──────── EXCERPT ────────
Join the Effort to Support Bees

Most everyone is aware that bees are dying at an alarming rate and the reason is not clear. We started a hive in 2005 and they did fine for most of the summer than either left it or died. Today, to pollinate our berry patch, we depend on Johnson's Bee Farm from Paris who set out twenty-five or so hives within a quarter mile of us each spring.

Bees are a critical element in our food chain. In addition to providing delicious honey, they are the greatest contributor to pollination. This includes food, drop and flower plants. In the United States, bees pollinate 80% of our vegetables and fruit.

If you eat raw honey grown locally, you can improve your health and it helps control allergies. Honey contains bits of pollen in the honey. Taking some every day is like taking an allergy immunlogy injection. Small doses of allergens are in each spoon of honey.

In the 1940's, the United States had over five million beehives. today the number is less than half that. In the mean time, you are well aware of the increase in population and increased demand for vegetables, fruit and crops. The honey bee needs everyone's support.

If you are interested in learning more, or doing something yourself, the Pollinator Partnership is a great place to start. The North american Pollinator Protection Campaign is the other major group that is trying to reverse the decline in bees. Check these sites out and see what is happening in this critical area of agriculture and gardening.

I am sure that the use of modern pesticides and chemicals and genetically modified seeds are having a significant impact on bees, but I have no proof. I do know that a decade ago I was raising Bahia seed and the fields were attacked by grasshoppers. I was losing the crop. I mixed two different chemicals, one an instant contact kill and one with a two week kill life, and sprayed the fields. The next morning I went outside and there was not a bug, butterfly, moth or grasshopper to be found. Even the birds had left the farm. I was shocked. That was the last time I used artificial chemicals to broad spray fields and crops. It was scary what happened. Today we practice sustainable agriculture and use the least amount of artificial input to raise animals and crops. You can learn more about this at the National Sustainable Agriculture Center.
──────── ENTRIES SUPPLIED ────────
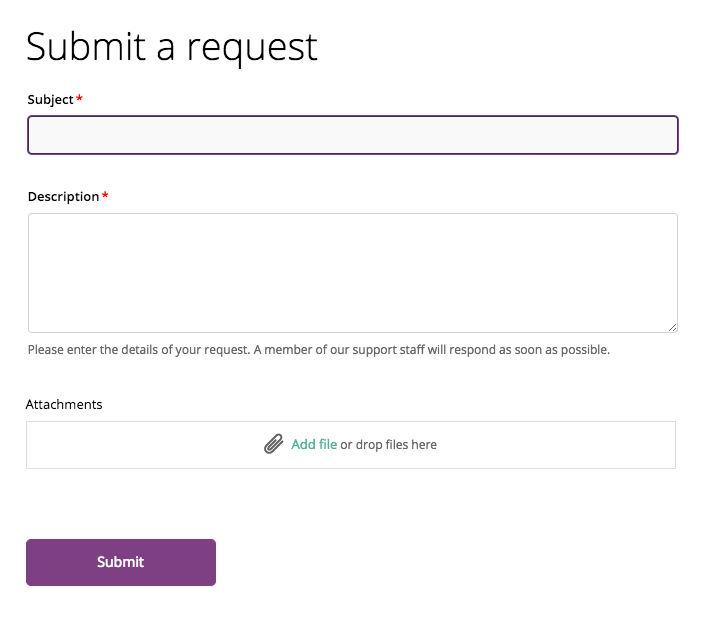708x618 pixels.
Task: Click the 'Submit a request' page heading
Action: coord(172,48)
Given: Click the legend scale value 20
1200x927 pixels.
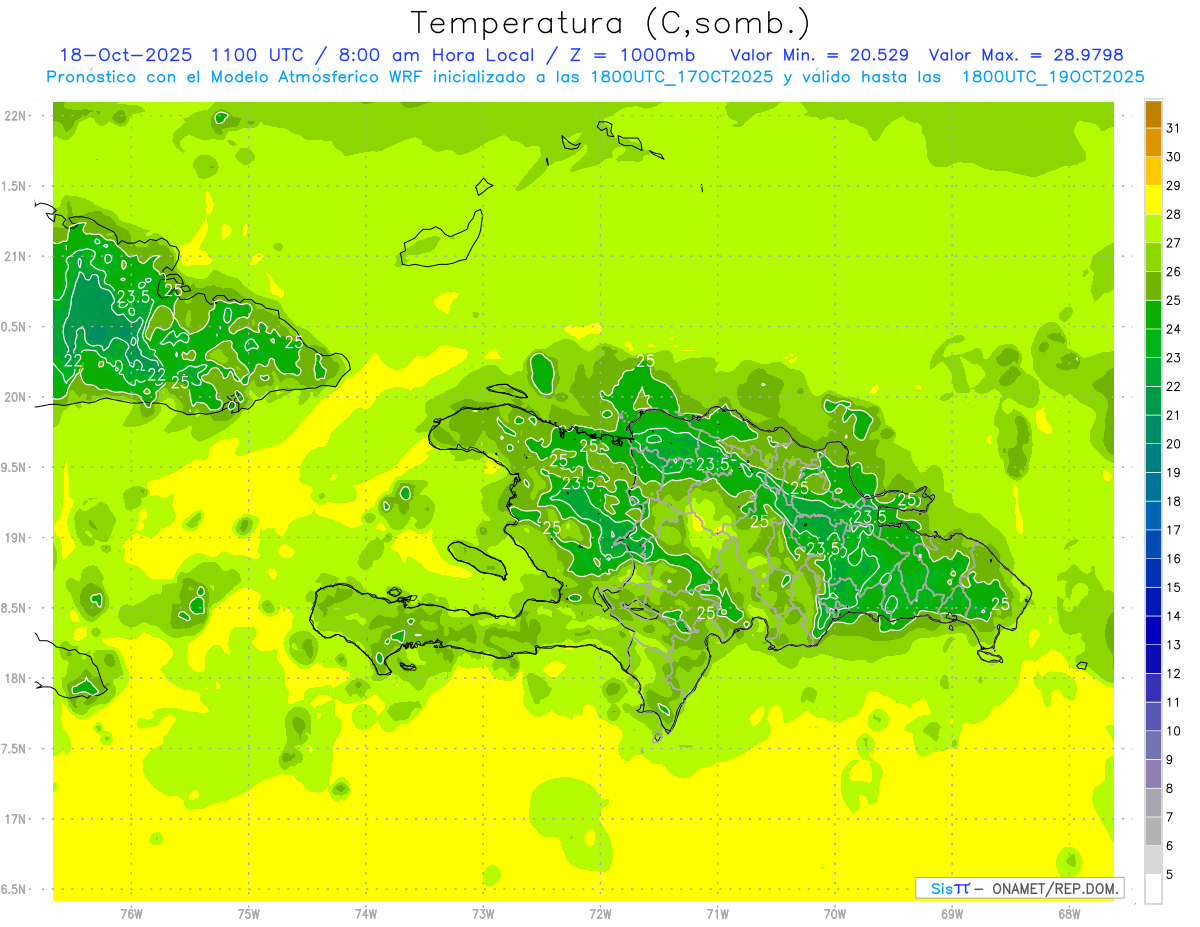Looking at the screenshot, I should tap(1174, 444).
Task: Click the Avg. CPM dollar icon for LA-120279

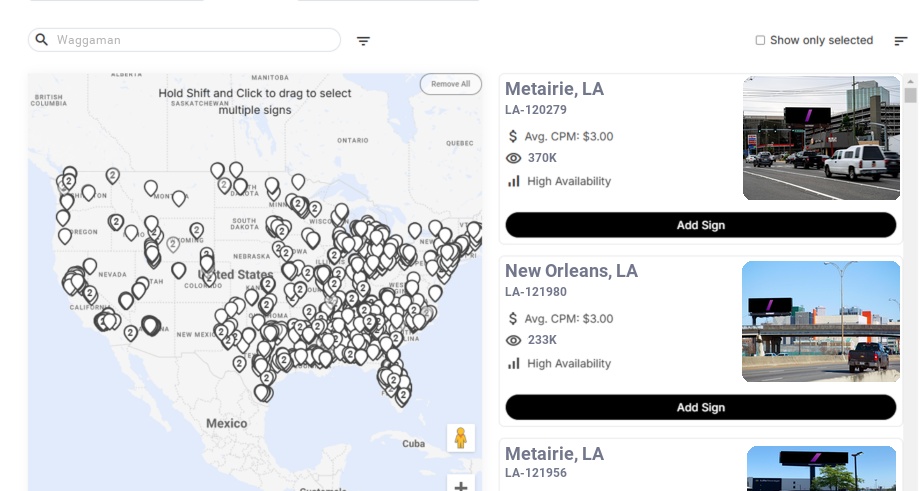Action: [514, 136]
────────
Write the next part of the text about supporting bees, picking up after its final sentence. The records have no connection to the text about supporting bees.

**REPLY**
Locally, we get a very high quality honey ffom two sources. the Johnson Beef Farm in Paris, TX that have hives all over northeast Texas, and more important to our community a local bee keeper producing honey under the Boggy Creek brand. They are a family farm and their hives are on the banks of Boggy Creek which is a narrow wet land strip that stretches over 35 miles before entering the Lake O' the Pines. The bees have an abundant supply of native plants and clover pastures which give the honey a wonder taste. If you are interested in obtaining this honey contact us and we will pass on your interest the the folks at Boggy Creek. I can guarantee you that if you taste compare their honey to what you buy in the grocery store you will never buy in the store again. Most of the honey in stores is a blend and if you are a label reader you will see it is from China, Argentina, Brazil and other countries. No wonder it has an odd after taste.